Cross Country Healing
What's your favorite movie? Forrest Gump...no wait, that was his. I don't like watching movies. I can't sit still long enough.
What's your favorite food? Seafood...nope, again, that was his. Anything Oreo and Ice-cream :)
Beach or Mountains? Ummm...can I like both?
What do you like to do in your free time? I don't know...why? I don't know who I am not being a wife. I learned to like everything he liked. Not a bad thing, totally got to experience new things. Sometimes I like to put on a gown, but tomorrow can I eat pizza in my PJs? Is it ok to like Starwars and chick flicks? How about sports? I'd rather watch football than the latest Soap. Does that make me one of the guys now? Can I be one of the guys but respected like a woman?

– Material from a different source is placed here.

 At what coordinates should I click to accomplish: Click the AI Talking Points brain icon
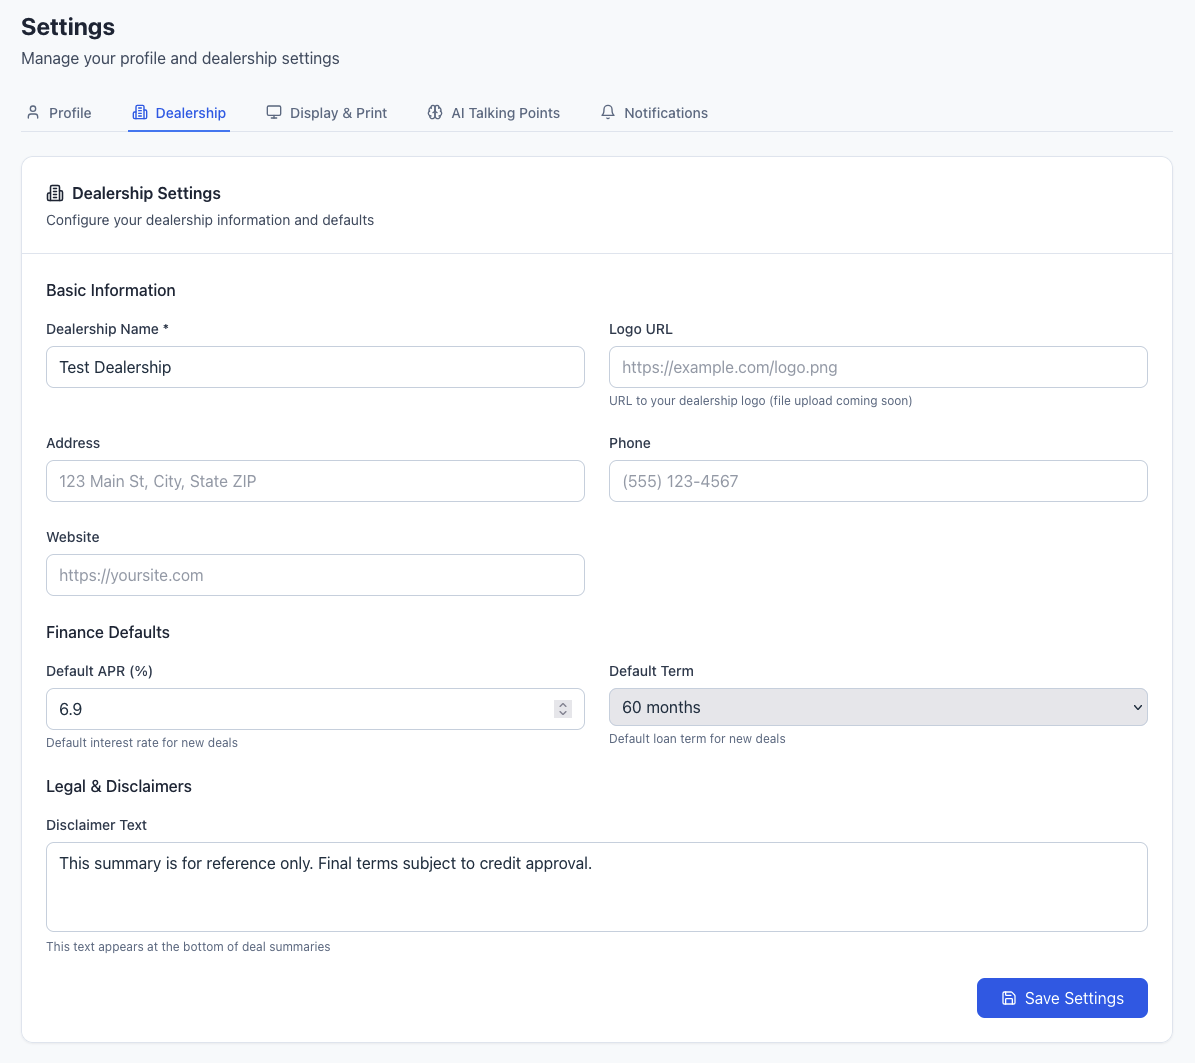coord(435,112)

This past year I have experienced so many new things...but the best part...I began discovering ME!! It started with a girls trip to LA. Then golf lessons and a golf trip to Palm Springs. Followed by Helicopter rides to rocky drives in Hawaii with my bestie. Baseball and Basketball cards to a Pandemic. Learning how to be a friend and being there for one another expecting absolutely nothing in return...all led to a life changing trip. Two crazy friends deciding last minute to drive cross country with absolutely NO PLANS. Trusting in God, not rushing, and taking some much needed time for healing and growth.
Starting in LA on Sunday, to Lake Havasu. Then off to the Grand Canyon, Sedona, and Meteor Crater. Crossing a big ass log in Mars on Earth aka the Petrified Forest National Park aka the Painted Desert to swinging a golf club at "Tin Cup", some random golf course in New Mexico. Car shows and Memorials in Oklahoma to Swimming under a waterfall in the Ozarks (bucket list check) to Cadillac Ranch in Armarillo, TX....which that sky they sing about in Armarillo...yeah, it's definitely something to sing about. Got to experience some Jazz in Memphis on Beale Street and the Country Music Hall of Fame in Nashville. Ashville welcomed me back to North Carolina and man was I NOT the same person that left this state just 2 weeks before.
I yelled at God, and thanked him too. I felt the energy of Sedona and healing of the Forests. Life is full of experiences if you allow them. If you embrace them and not fight them. That trip changed my life. It allowed me to begin healing a piece of me that was still very broken. A piece that was still holding on.